§ **Instructions to follow**
Copy the material verbatim from the line containing "is (768, 524)." through the line containing "avatar-mountain-person-image is located", with both of those lines included. Omit the pictures from your copy.

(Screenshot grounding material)
------------------------------------------------

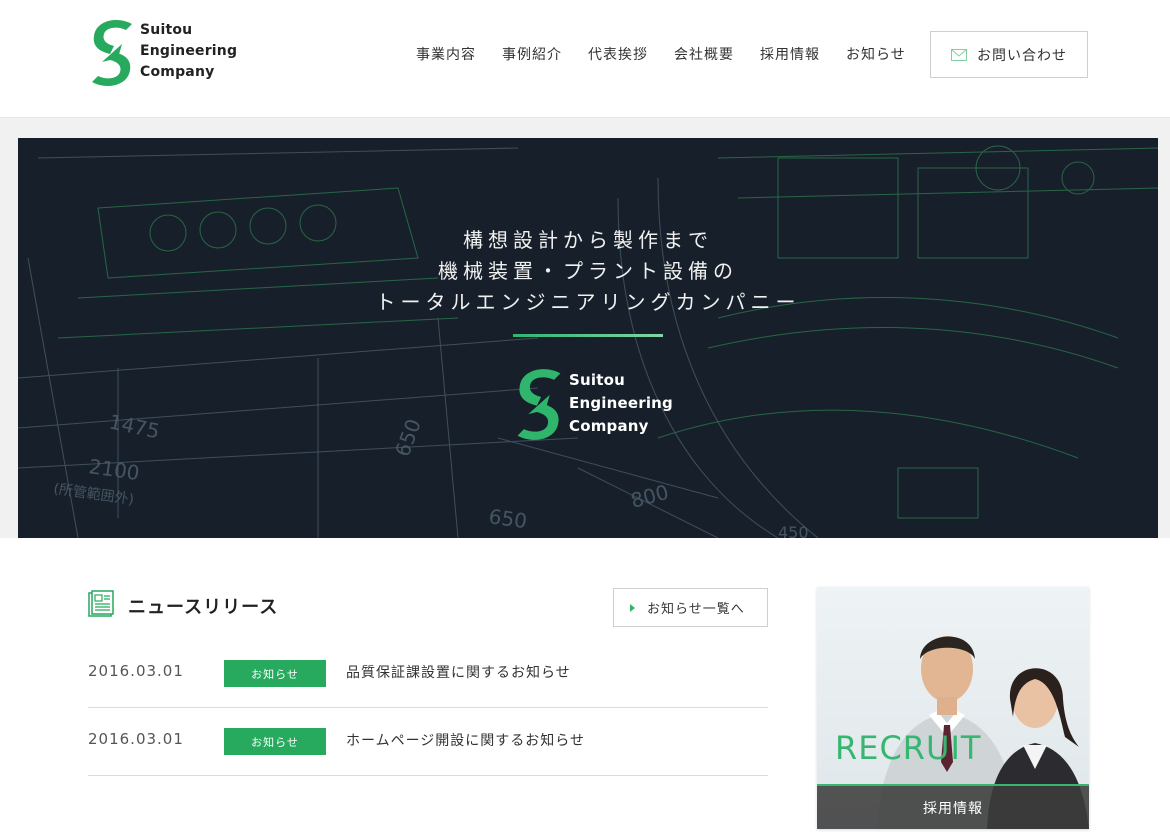 This screenshot has width=1170, height=840. Describe the element at coordinates (408, 438) in the screenshot. I see `drawing-label-650a: 650` at that location.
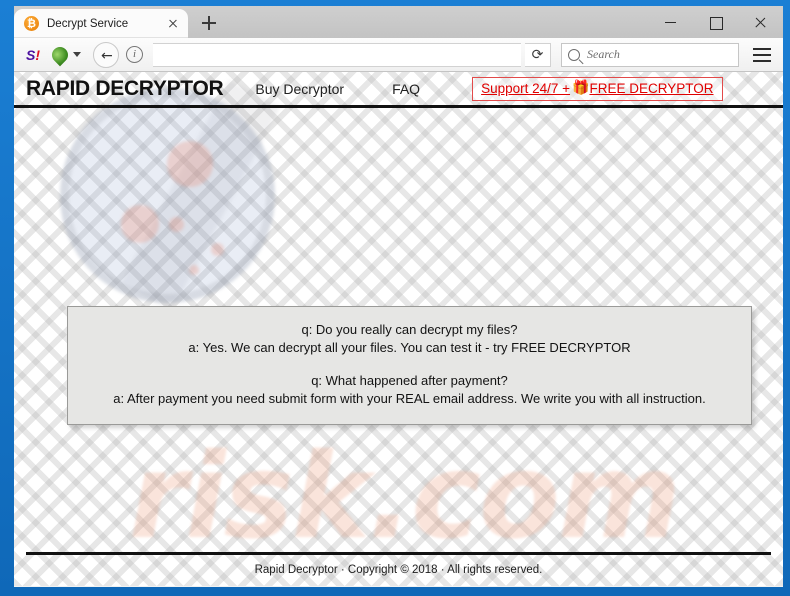 The width and height of the screenshot is (790, 596). I want to click on site-info-icon: i, so click(134, 54).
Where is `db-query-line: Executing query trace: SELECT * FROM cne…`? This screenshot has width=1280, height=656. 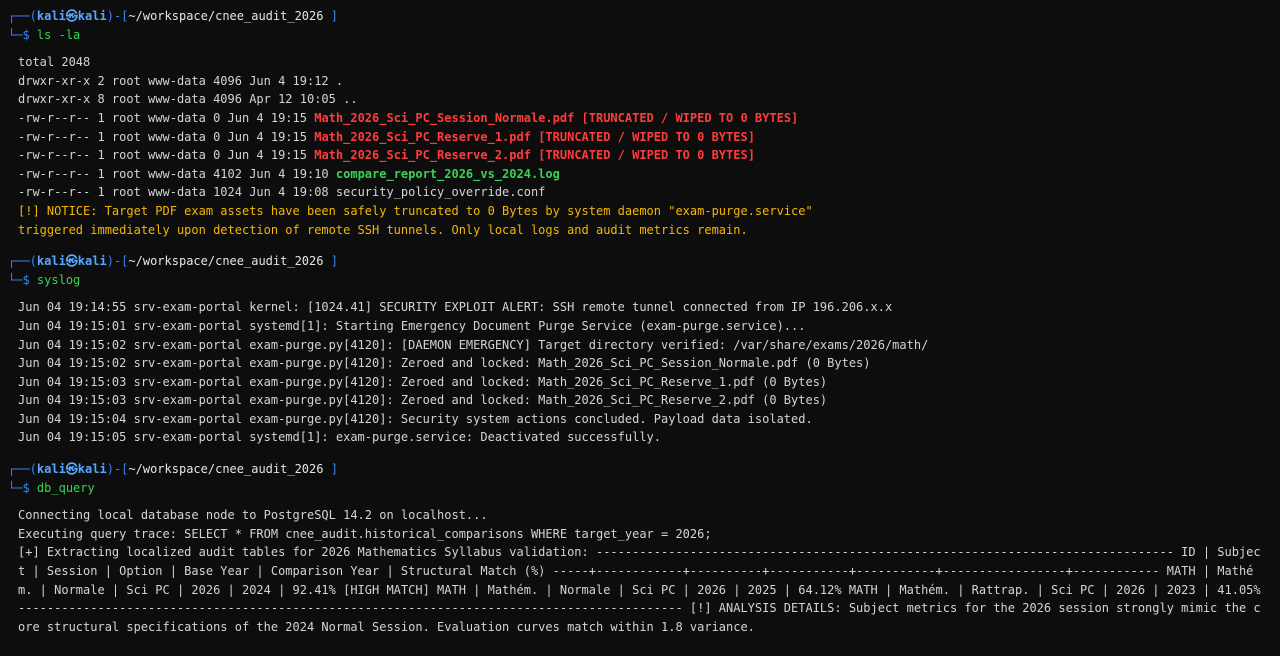 db-query-line: Executing query trace: SELECT * FROM cne… is located at coordinates (365, 534).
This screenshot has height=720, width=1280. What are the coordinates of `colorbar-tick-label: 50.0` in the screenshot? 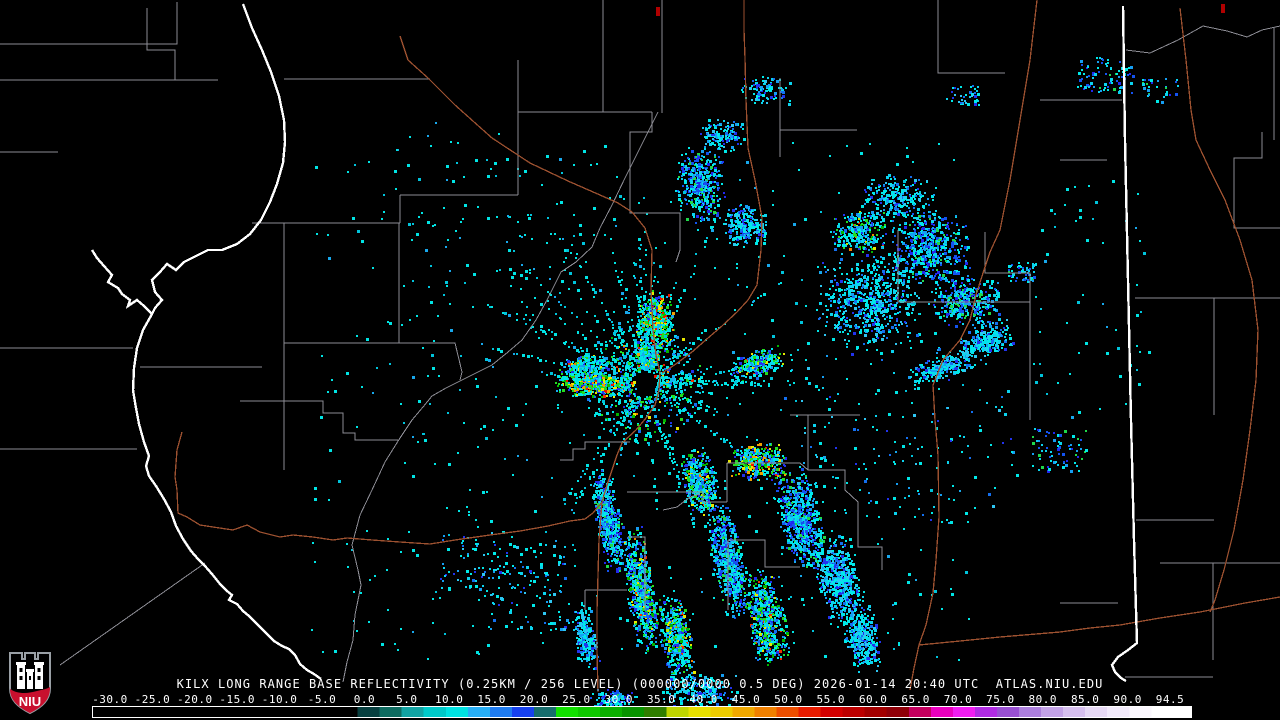 It's located at (788, 700).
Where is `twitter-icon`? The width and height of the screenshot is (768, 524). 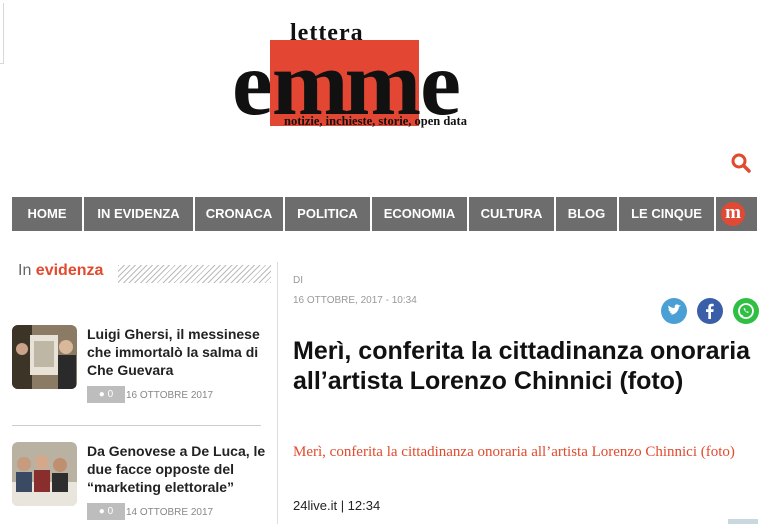
twitter-icon is located at coordinates (674, 310).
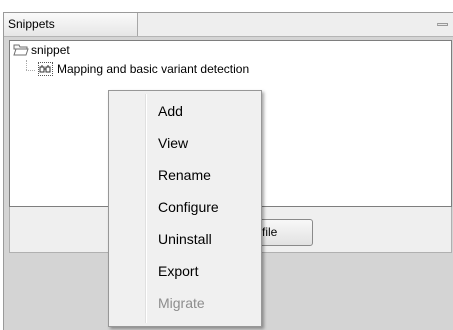 Image resolution: width=453 pixels, height=330 pixels. What do you see at coordinates (46, 69) in the screenshot?
I see `snippet-icon` at bounding box center [46, 69].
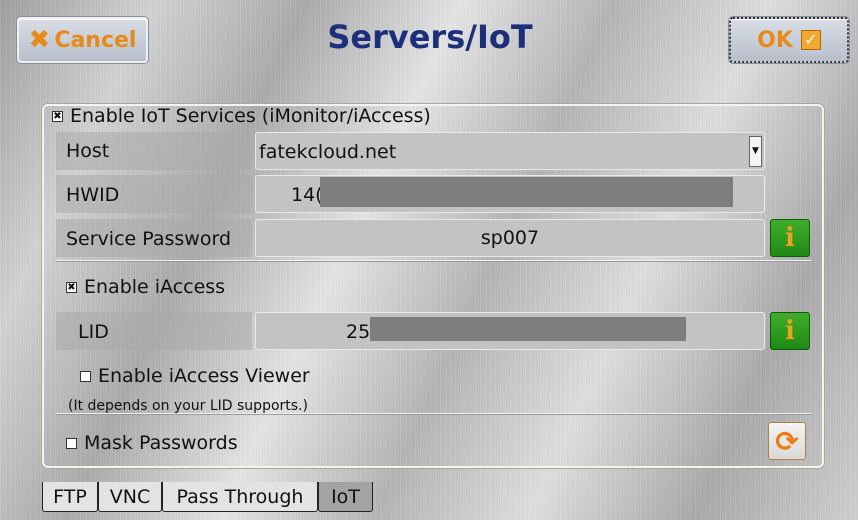 This screenshot has height=520, width=858. I want to click on lid-value: 25, so click(358, 332).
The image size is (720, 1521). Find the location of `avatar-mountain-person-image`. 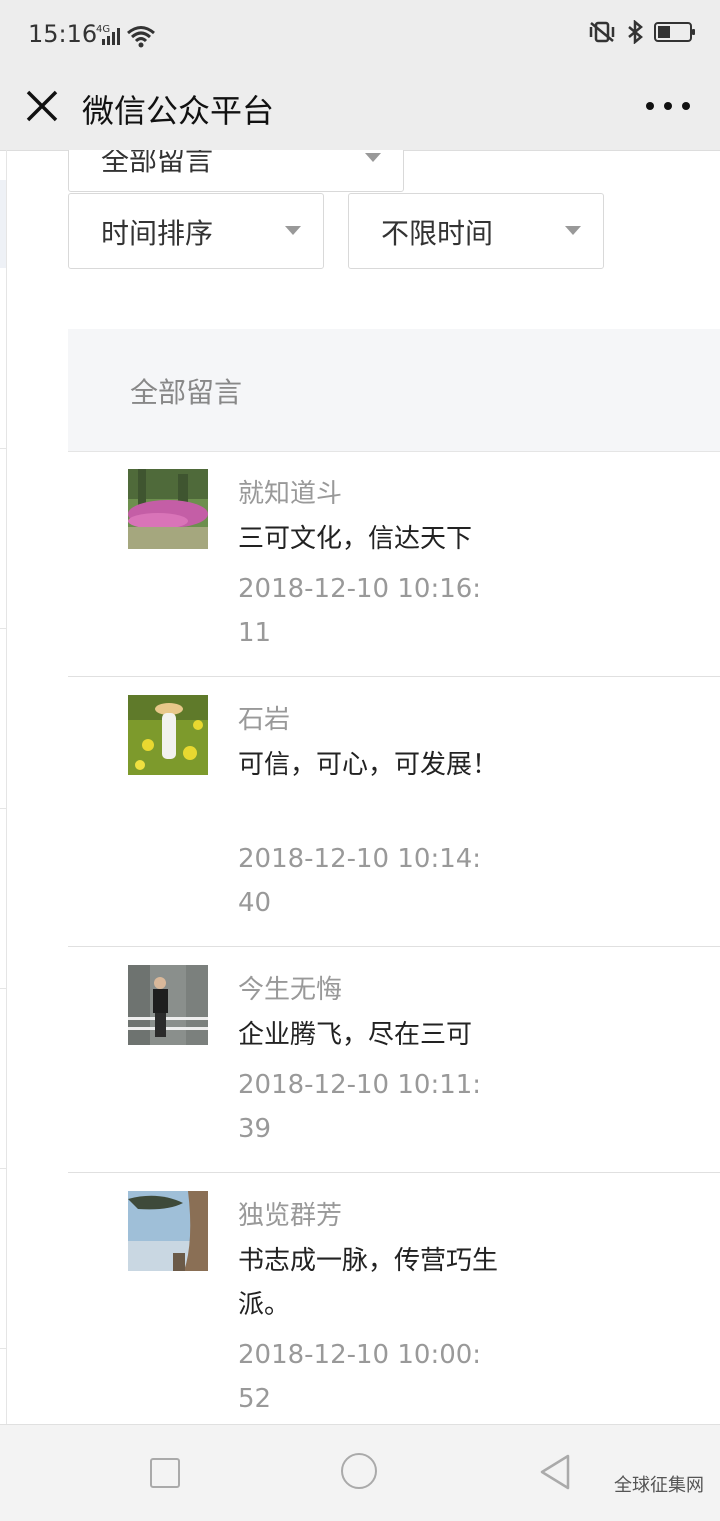

avatar-mountain-person-image is located at coordinates (168, 1005).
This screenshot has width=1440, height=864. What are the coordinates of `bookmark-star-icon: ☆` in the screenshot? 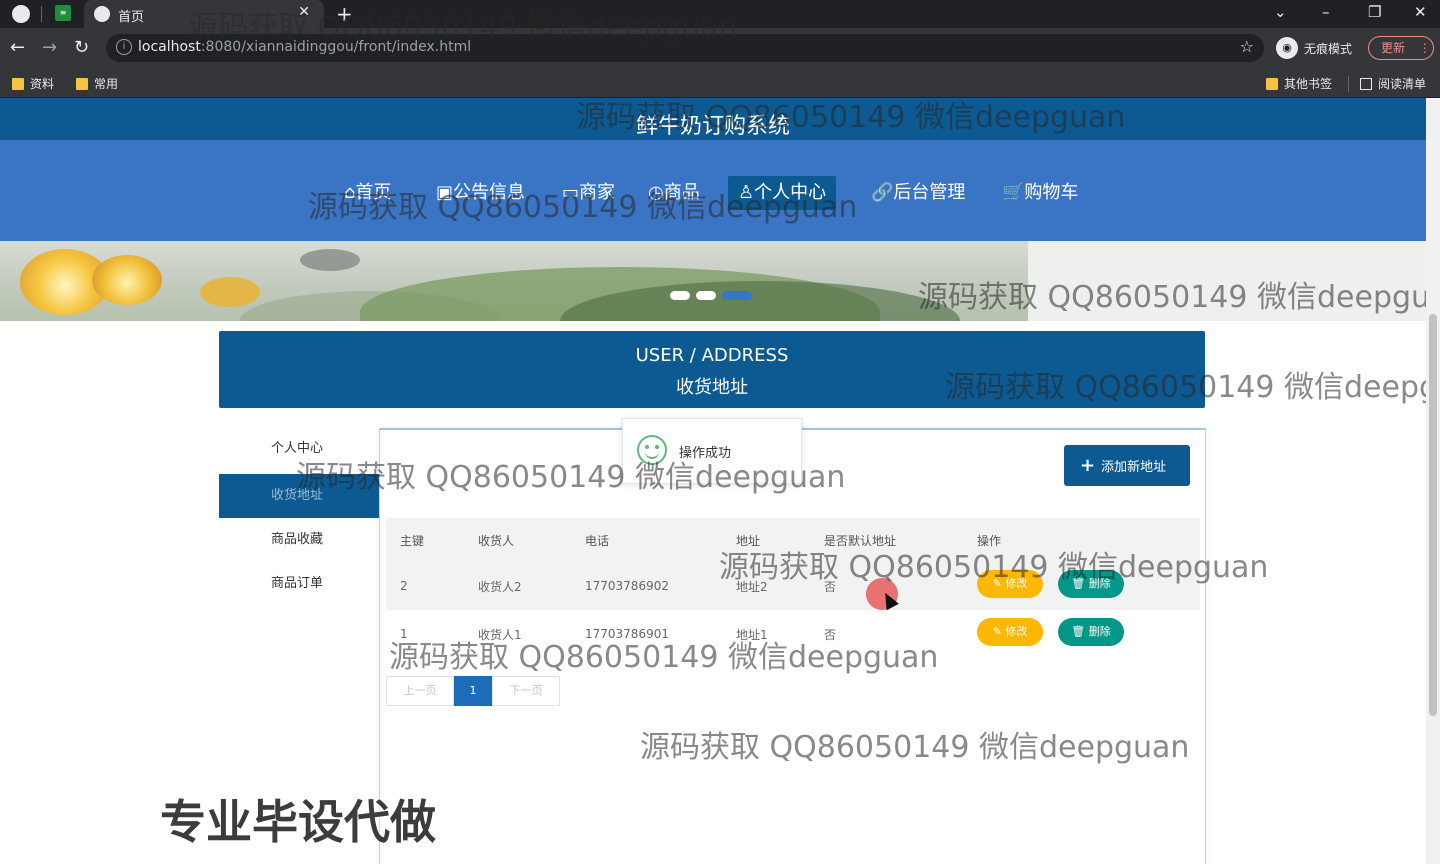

------------------------------------------------

§ **Answer**
Where is `twitter-icon`? The width and height of the screenshot is (768, 524). 
twitter-icon is located at coordinates (674, 310).
 Image resolution: width=453 pixels, height=330 pixels. What do you see at coordinates (46, 69) in the screenshot?
I see `snippet-icon` at bounding box center [46, 69].
 This screenshot has height=520, width=858. I want to click on lid-value: 25, so click(358, 332).
The image size is (720, 1521). Find the location of `avatar-mountain-person-image`. 

avatar-mountain-person-image is located at coordinates (168, 1005).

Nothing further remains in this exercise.